Transcription task. Write out each entry verbatim and exclude any image.

MATERIAL TO PROCESS |
'''
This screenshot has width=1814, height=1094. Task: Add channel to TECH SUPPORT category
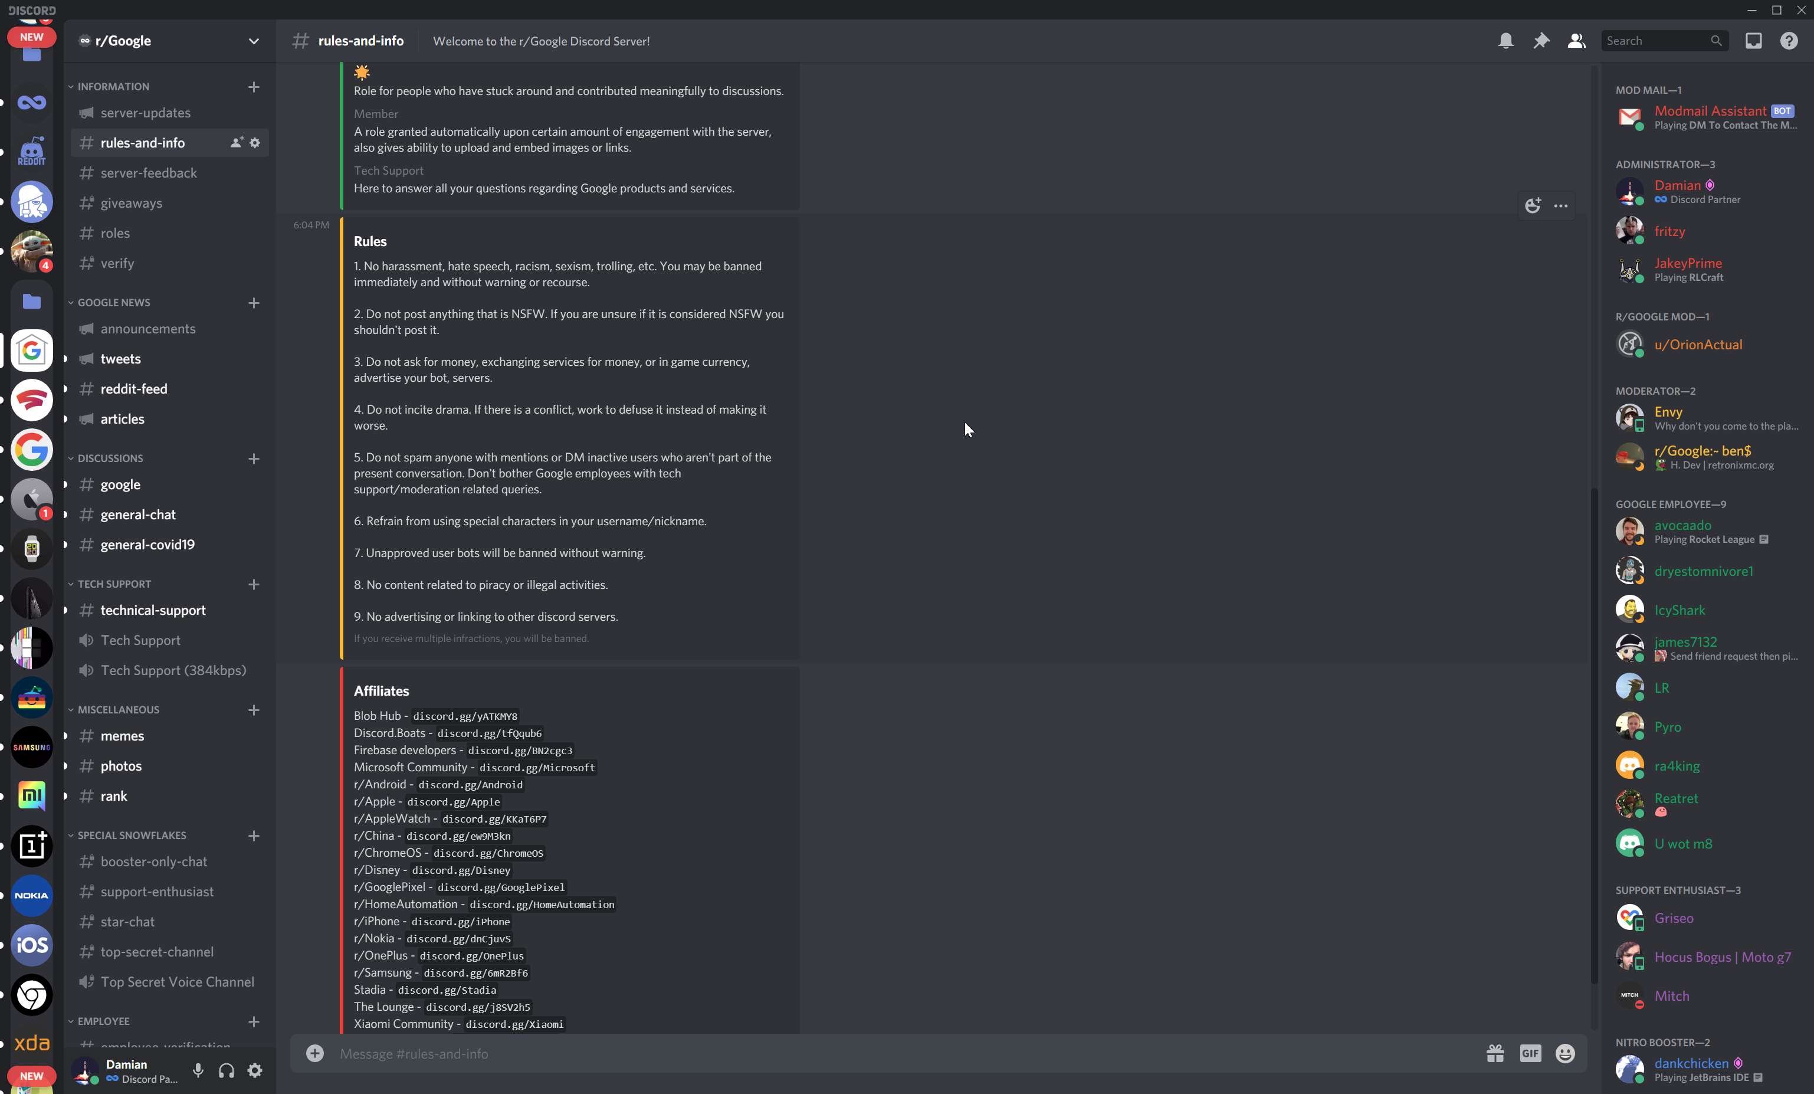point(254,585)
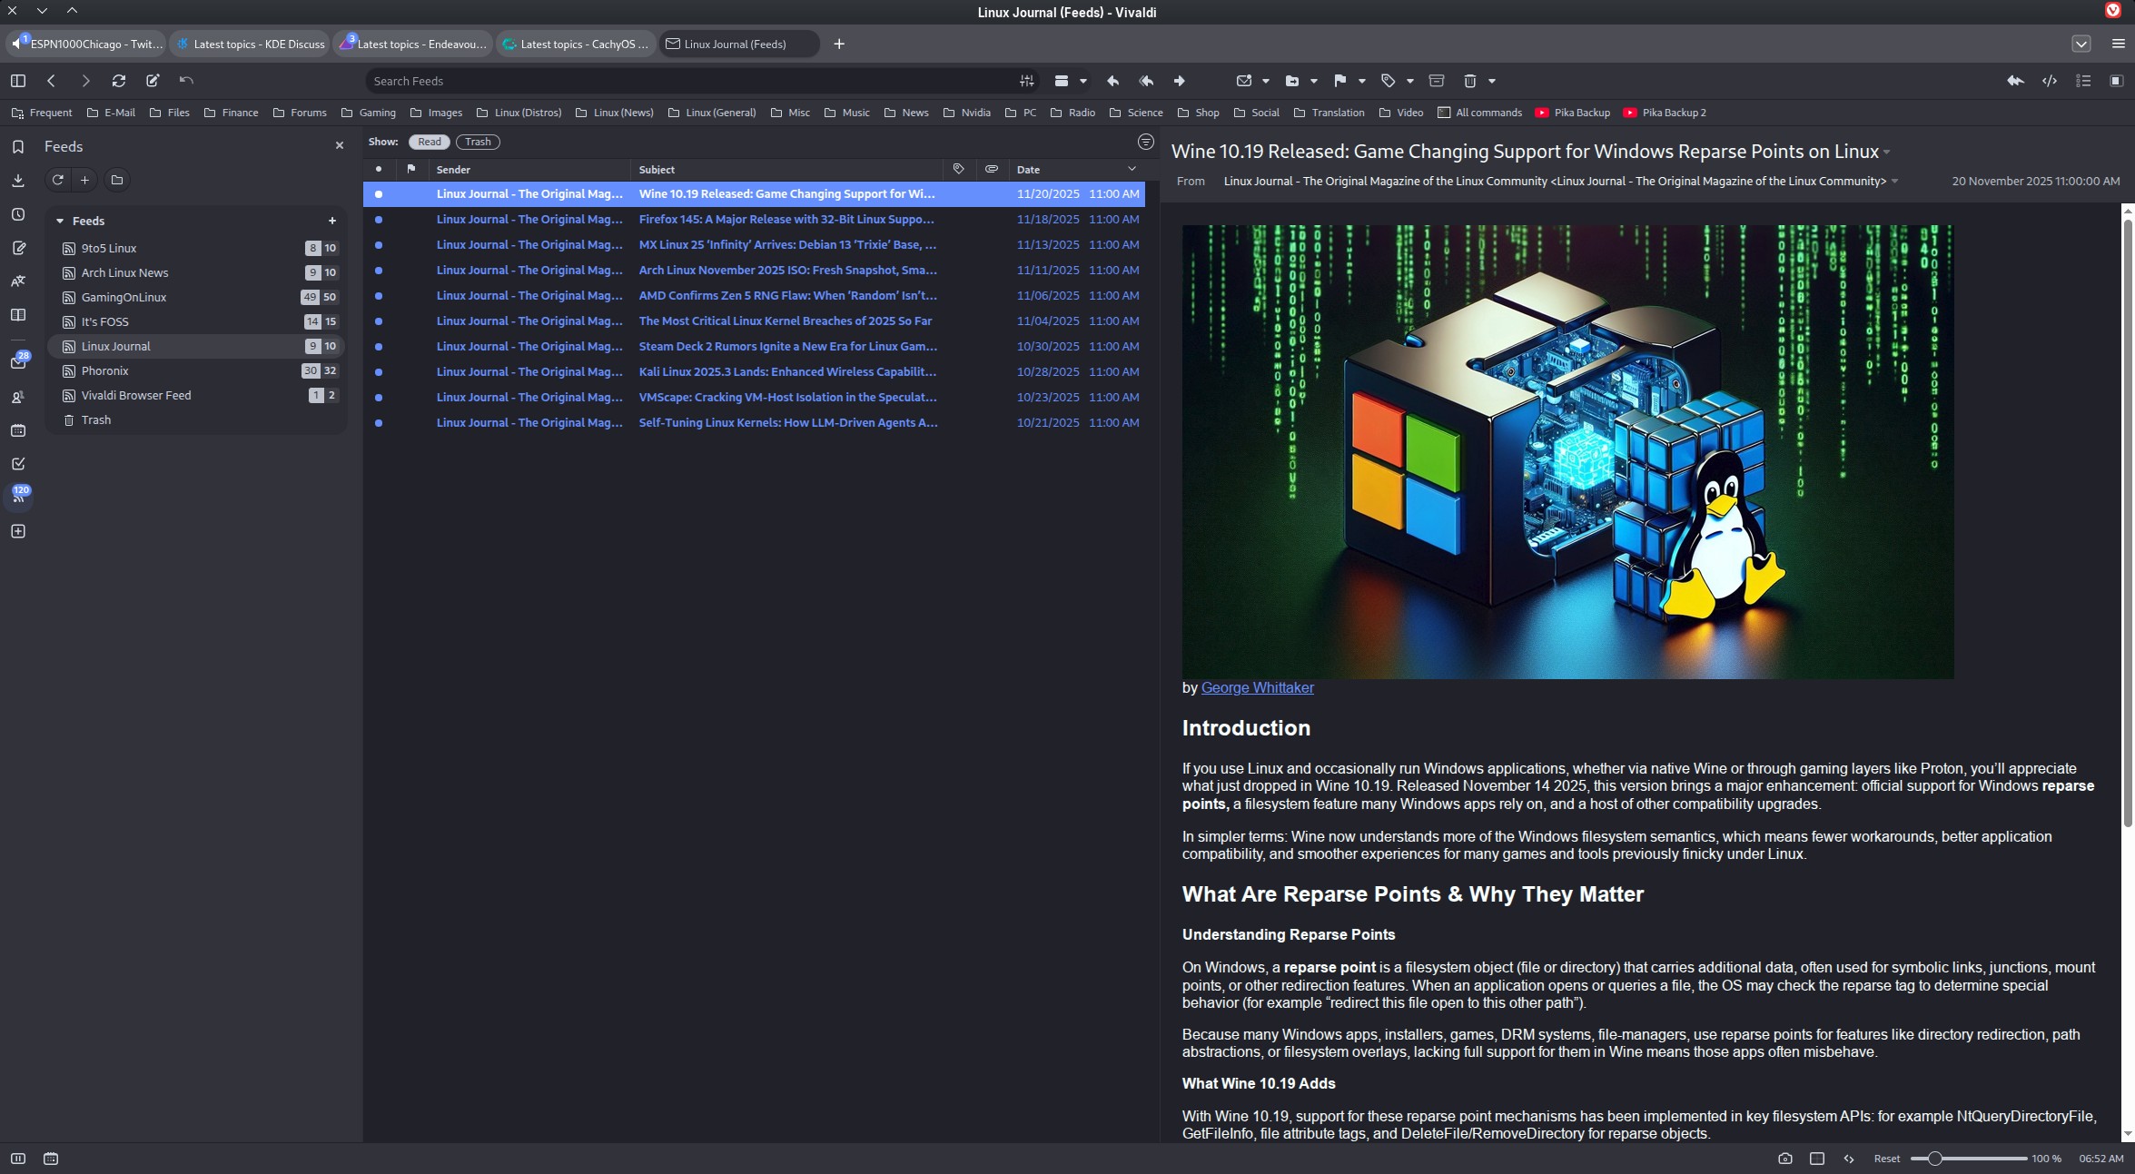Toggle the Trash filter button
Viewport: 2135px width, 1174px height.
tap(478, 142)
'''
COMPLETED TASK |
This screenshot has width=1814, height=1094. Task: Add channel to TECH SUPPORT category
point(254,585)
Toggle the Trash filter button
Viewport: 2135px width, 1174px height.
tap(478, 142)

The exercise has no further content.